■ **TASK**
In the listing below, how many lines hold the string "will"? Reply with the number and nothing else.

■ **MATERIAL PROVIDED**
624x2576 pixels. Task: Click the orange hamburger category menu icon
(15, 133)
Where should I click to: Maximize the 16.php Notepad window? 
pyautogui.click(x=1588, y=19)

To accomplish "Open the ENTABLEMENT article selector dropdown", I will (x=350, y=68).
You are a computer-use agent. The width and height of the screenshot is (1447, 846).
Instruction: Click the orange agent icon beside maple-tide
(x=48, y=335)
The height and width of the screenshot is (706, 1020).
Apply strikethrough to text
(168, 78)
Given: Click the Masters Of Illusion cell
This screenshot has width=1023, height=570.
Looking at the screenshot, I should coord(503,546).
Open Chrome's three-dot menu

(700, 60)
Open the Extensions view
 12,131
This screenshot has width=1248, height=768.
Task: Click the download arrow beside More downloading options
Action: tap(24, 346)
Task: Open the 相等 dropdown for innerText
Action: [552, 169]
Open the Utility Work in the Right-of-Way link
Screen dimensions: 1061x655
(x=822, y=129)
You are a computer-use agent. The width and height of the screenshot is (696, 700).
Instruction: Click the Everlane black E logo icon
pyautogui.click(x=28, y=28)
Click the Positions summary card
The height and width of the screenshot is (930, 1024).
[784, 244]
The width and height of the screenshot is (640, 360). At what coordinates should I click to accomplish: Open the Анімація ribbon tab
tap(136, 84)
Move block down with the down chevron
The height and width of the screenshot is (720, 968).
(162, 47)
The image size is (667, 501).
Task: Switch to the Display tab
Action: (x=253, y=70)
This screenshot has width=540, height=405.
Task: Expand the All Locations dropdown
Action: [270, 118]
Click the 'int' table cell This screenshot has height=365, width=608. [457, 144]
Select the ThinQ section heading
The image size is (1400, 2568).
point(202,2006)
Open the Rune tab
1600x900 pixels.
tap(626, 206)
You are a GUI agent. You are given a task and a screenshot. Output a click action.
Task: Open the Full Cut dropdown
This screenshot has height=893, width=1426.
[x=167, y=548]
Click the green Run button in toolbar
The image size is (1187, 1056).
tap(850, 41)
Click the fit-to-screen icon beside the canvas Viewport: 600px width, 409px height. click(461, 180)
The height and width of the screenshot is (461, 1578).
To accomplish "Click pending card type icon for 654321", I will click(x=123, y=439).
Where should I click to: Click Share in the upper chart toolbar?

■ **TASK RESULT**
2